Sebagian dari penderitaan memang tetap menjadi misteri. Tetapi dalam iman Reformed, misteri bukanlah musuh, melainkan undangan untuk percaya lebih dalam kepada Allah yang tak terbatas.

Cornelius Van Til, seorang apologet Reformed, menulis bahwa misteri dalam kehendak Allah adalah “pintu masuk bagi penyembahan, bukan alasan untuk menolak-Nya.”

Iman bukan berarti menolak berpikir, tapi berserah pada pengetahuan bahwa pemikiran kita terbatas (Yesaya 55:8-9). Allah tidak memanggil kita untuk memahami semua hal sekarang, tetapi untuk percaya pada-Nya yang mengetahui segalanya.

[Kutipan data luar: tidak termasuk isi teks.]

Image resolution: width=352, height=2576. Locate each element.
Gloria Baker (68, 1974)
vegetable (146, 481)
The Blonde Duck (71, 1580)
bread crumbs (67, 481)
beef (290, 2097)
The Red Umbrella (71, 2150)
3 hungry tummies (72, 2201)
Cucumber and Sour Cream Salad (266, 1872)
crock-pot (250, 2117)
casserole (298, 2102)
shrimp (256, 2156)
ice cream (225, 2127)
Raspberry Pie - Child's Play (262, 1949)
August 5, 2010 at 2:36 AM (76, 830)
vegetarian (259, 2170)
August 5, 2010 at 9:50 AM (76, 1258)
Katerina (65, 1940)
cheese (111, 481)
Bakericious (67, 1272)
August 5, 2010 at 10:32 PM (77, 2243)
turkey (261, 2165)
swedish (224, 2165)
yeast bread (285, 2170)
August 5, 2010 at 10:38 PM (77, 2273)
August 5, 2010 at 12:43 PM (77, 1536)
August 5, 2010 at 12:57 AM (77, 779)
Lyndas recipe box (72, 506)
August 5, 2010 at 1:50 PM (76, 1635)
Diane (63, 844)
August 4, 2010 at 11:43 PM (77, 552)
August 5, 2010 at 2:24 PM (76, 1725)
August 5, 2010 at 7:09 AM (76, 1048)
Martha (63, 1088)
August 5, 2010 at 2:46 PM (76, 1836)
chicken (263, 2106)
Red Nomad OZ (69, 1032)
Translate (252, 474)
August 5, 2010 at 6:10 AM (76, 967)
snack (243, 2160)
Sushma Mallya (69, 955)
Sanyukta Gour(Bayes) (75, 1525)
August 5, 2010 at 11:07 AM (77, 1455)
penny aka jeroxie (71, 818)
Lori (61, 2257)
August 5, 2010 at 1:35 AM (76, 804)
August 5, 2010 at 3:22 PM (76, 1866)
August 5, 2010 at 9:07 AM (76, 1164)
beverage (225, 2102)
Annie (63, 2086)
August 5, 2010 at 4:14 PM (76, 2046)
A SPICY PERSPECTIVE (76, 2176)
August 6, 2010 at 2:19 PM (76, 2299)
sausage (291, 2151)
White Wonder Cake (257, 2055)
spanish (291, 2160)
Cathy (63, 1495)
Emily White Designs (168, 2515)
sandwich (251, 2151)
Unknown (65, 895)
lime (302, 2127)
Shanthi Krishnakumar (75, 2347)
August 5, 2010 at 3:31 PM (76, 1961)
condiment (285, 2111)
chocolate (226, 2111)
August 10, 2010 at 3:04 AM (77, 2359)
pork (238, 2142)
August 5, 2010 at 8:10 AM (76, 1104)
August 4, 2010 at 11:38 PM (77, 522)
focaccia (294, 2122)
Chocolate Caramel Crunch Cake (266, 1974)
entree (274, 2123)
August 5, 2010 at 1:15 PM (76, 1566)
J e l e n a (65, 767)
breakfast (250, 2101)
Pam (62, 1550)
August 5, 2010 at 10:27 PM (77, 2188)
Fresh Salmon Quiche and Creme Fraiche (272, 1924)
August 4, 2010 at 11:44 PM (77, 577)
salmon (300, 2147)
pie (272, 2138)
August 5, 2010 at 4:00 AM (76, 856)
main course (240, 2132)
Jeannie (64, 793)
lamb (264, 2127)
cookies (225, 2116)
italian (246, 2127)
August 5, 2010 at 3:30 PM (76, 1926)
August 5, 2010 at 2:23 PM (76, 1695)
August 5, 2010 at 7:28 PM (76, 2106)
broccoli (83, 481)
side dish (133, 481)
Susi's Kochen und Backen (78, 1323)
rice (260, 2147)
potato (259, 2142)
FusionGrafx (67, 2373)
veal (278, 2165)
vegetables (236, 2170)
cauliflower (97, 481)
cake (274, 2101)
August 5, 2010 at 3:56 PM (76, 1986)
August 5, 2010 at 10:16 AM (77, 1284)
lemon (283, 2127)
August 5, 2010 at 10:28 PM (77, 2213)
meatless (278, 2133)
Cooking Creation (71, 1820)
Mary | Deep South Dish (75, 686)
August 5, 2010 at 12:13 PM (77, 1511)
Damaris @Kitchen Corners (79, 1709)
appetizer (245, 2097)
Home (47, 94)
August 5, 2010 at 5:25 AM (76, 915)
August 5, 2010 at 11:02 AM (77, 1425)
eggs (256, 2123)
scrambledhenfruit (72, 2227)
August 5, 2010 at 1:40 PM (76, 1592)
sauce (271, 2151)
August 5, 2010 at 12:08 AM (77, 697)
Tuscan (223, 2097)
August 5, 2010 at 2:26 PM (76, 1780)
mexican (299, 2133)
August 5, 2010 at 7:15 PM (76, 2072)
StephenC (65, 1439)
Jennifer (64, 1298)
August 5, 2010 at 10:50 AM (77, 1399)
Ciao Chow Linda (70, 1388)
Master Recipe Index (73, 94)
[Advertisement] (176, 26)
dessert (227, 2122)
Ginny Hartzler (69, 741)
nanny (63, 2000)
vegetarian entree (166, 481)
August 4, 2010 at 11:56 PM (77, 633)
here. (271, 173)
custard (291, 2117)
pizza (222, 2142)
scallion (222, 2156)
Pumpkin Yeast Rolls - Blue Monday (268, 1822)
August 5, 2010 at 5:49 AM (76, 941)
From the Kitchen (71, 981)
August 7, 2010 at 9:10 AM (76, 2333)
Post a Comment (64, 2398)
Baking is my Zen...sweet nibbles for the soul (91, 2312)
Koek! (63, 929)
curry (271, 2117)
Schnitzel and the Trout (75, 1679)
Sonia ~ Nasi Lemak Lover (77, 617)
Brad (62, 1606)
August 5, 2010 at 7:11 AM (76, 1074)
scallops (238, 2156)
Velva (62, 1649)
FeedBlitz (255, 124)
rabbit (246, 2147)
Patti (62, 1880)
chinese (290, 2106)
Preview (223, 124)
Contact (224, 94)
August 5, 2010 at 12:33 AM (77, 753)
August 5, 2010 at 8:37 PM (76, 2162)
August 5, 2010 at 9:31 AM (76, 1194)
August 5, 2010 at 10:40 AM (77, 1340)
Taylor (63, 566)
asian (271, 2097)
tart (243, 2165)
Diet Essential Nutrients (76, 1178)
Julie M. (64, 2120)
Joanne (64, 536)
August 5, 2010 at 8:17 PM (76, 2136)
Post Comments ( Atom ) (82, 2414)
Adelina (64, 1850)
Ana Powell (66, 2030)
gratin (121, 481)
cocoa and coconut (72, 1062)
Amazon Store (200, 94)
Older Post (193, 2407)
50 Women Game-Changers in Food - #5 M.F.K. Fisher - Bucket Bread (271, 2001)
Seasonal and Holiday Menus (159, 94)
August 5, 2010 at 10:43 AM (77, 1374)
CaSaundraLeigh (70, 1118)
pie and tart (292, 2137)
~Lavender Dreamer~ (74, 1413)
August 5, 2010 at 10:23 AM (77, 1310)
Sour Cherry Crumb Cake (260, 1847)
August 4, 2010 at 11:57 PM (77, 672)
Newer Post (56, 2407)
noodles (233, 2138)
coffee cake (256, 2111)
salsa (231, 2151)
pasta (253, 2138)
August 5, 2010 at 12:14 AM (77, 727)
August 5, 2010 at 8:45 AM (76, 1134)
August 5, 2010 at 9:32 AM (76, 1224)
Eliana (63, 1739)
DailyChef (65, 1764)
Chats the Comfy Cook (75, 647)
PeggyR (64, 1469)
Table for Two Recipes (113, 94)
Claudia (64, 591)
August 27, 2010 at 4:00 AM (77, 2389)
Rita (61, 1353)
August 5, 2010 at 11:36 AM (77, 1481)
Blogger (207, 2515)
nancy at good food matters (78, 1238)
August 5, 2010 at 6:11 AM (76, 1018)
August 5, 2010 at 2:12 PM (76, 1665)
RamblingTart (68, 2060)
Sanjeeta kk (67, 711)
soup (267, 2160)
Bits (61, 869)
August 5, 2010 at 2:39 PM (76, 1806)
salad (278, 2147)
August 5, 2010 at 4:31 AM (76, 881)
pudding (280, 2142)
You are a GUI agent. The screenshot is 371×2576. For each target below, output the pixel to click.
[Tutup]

Kesimpulan: Di Mana Allah di Tengah Kejahatan? Dia Sedang Bekerja untuk Kemuliaan-Nya dan Kebaikan Umat-Nya

Dunia ini memang penuh kejahatan dan penderitaan. Tapi Allah tidak absen. Dalam pandangan Reformed, Allah hadir, berdaulat, penuh kasih, dan bekerja dalam segala sesuatu untuk mendatangkan kebaikan bagi mereka yang mengasihi Dia (Roma 8:28). Kejahatan bukan tanda ketidakhadiran Allah, tetapi panggilan untuk bertobat, percaya, dan berharap kepada-Nya.

Sebagaimana John Piper menyimpulkan: “Allah begitu berdaulat sehingga Ia bahkan memakai salib sebagai alat untuk membawa kehidupan. Jika Ia bisa melakukan itu dengan salib, Ia juga bisa memakai penderitaanmu.”

Penutup

Allah tidak menjanjikan dunia tanpa air mata, tetapi Ia menjanjikan bahwa suatu hari semua air mata akan dihapus. Percayalah bahwa meski kita tidak bisa memahami semua alasan keberadaan kejahatan, kita bisa mengenal Allah yang mengatasi segalanya, dan yang telah memberikan jawaban paling radikal atas kejahatan: Salib Yesus Kristus.